La Commision pastorale pour la terre soutient aussi des communautés de pêcheurs artisans. Expulsées des îlots de Sirinhaém par le complexe agro-industriel de canne à sucre, elles sont installées dans la "favela des expulsés". ©CPT/CCFD-Terre Solidaire

La Commision pastorale pour la terre soutient aussi des communautés de pêcheurs artisans. Expulsées des îlots de Sirinhaém par le complexe agro-industriel de canne à sucre, elles sont installées dans la "favela des expulsés". ©CPT/CCFD-Terre Solidaire

Au Brésil, le père José Amaro, défenseur des sans-terres, est jeté en prison

Publié le 03.04.2018| Mis à jour le 03.02.2022

Le père José Amaro Lopes, prêtre à Anapu au Brésil, a été arrêté le 27 mars 2018 et incarcéré. Défenseur des droits des sans terres, il est accusé d’invasions illégales de terres et d’extorsion de fonds. Ces accusations sont jugées diffamatoires par ses nombreux soutiens.


Le visage est fermé mais le regard reste droit. Sur les images relayées par la chaîne de télévision Globo, le père Amaro, 50 ans, sort de chez lui, encadré par une demi douzaine de policiers en arme. Ce membre de la Commission pastorale de la terre (CPT, partenaire historique du CCFD-Terre Solidaire) était un ami proche de sœur Dorothy Stang, la religieuse américaine assassinée le 12 février 2005 par de grands propriétaires terriens.

Selon Rilmar Firmino, commissaire général de police d’Anapu, le père Amaro est soupçonné :

  • d’être à la tête d’une « association de malfaiteurs en vue d’invasions illégales de terres publiques et privées avec armes à feu »,
  • « d’extorsion de fonds auprès de propriétaires terriens »,
  • « de blanchiment d’argent »,
  • « de déforestation illégale »
  • et même de « harcèlement sexuel à l’encontre d’une propriétaire terrienne »

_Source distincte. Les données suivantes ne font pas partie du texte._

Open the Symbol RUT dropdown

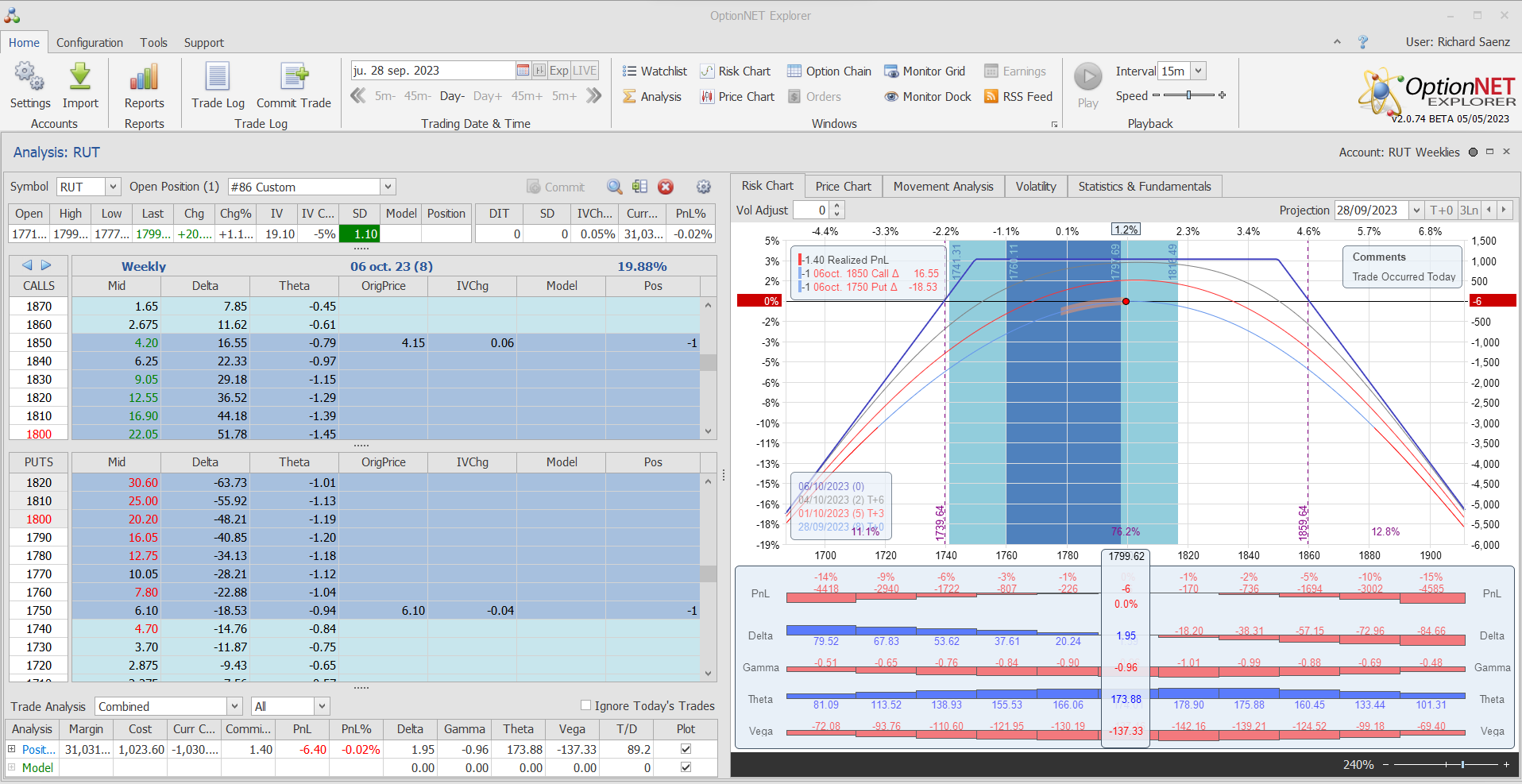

Sur la base de ces soupçons et « afin de récolter les preuves nécessaires », le juge d’Anapu a justifié la mise en détention préventive du prêtre.

Un infatigable défenseur des droits humains

L’événement a suscité un grand émoi chez les habitants d’Anapu et parmi les fidèles de la paroisse de Santa Luzia. Très vite, Mgr Joao Muniz Alves, l’évêque de la prélature du Xingu et Mgr Erwin Kräutler, son prédécesseur et désormais évêque émérite, ont soutenu publiquement le religieux, saluant son travail auprès des populations. « Nous manifestons notre solidarité fraternelle à cet infatigable défenseur des droits humains, de la régularisation foncière, de la réforme agraire et des paysans sans-terre », a expliqué Mgr Erwin Kräutler.

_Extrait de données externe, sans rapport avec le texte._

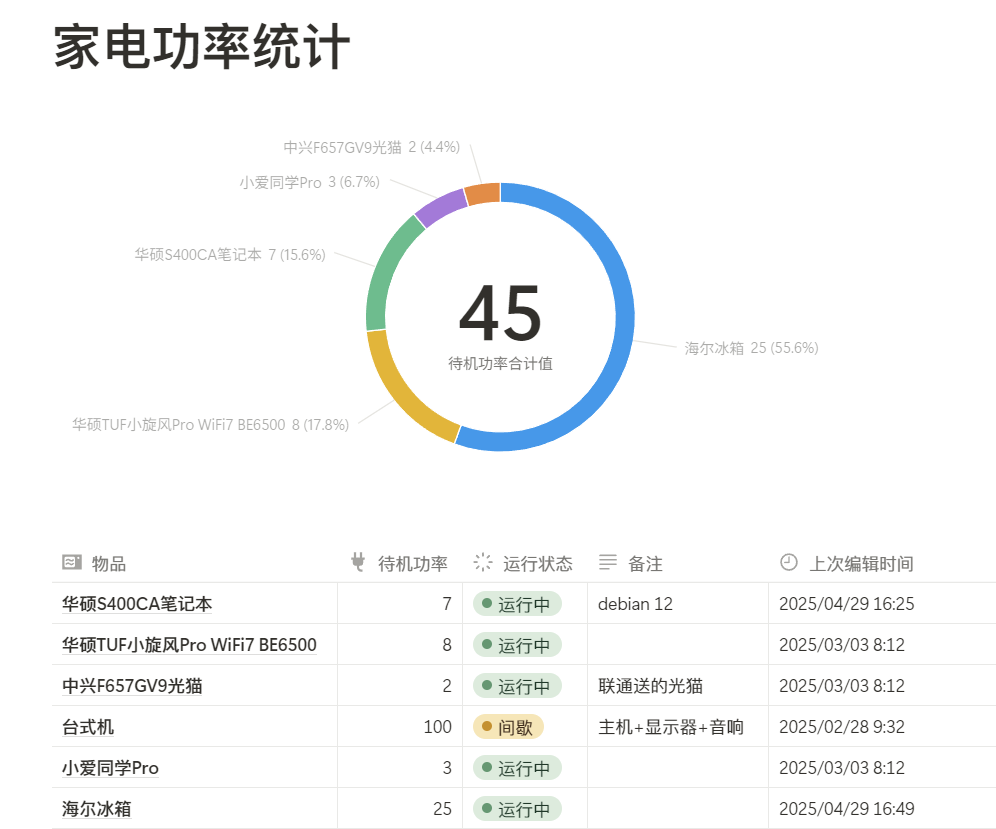Open the 运行中 status of 华硕S400CA笔记本

pyautogui.click(x=516, y=604)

« Après avoir été la cible de menaces de mort pendant des années, poursuit le prélat, le père Amaro est aujourd’hui victime de diffamations dont l’objectif est de délégitimer son engagement auprès des plus défavorisés »

Du côté de la CPT de l’État du Para, le ton est plus virulent. « Cette arrestation est une machination ! » enrage l’une des militantes.

« Au Brésil, quand on ne tue pas les défenseurs des droits humains, on cherche à détruire leur image publique »

La Commision pastorale pour la terre soutient aussi des communautés de pêcheurs artisans. Expulsées des îlots de Sirinhaém par le complexe agro-industriel de canne à sucre, elles sont installées dans la
La Commision pastorale pour la terre soutient aussi des communautés de pêcheurs artisans. Expulsées des îlots de Sirinhaém par le complexe agro-industriel de canne à sucre, elles sont installées dans la

Une mesure qui satisfait les propriétaires fonciers

Dès les premières heures qui ont suivi l’arrestation du père Amaro, les réactions se sont multipliées. Ainsi, le Mouvement des Travailleurs sans Terres (MST), une autre organisation partenaire du CCFD-Terre Solidaire, a tout de suite dénoncé sur les réseaux sociaux « une mesure qui satisfait l’esprit des propriétaires fonciers de la région ».

Les Sœurs de Notre Dame de Namur, la communauté de sœur Dorothy Stang, ont également fait part de leur solidarité : « Nous ne pouvons pas nous taire devant cette nouvelle tentative de criminaliser les responsables qui agissent en faveur des droits du peuple ».

Lire aussi la déclaration commune du CCFD-Terre Solidaire et du Secours catholique-Caritas France.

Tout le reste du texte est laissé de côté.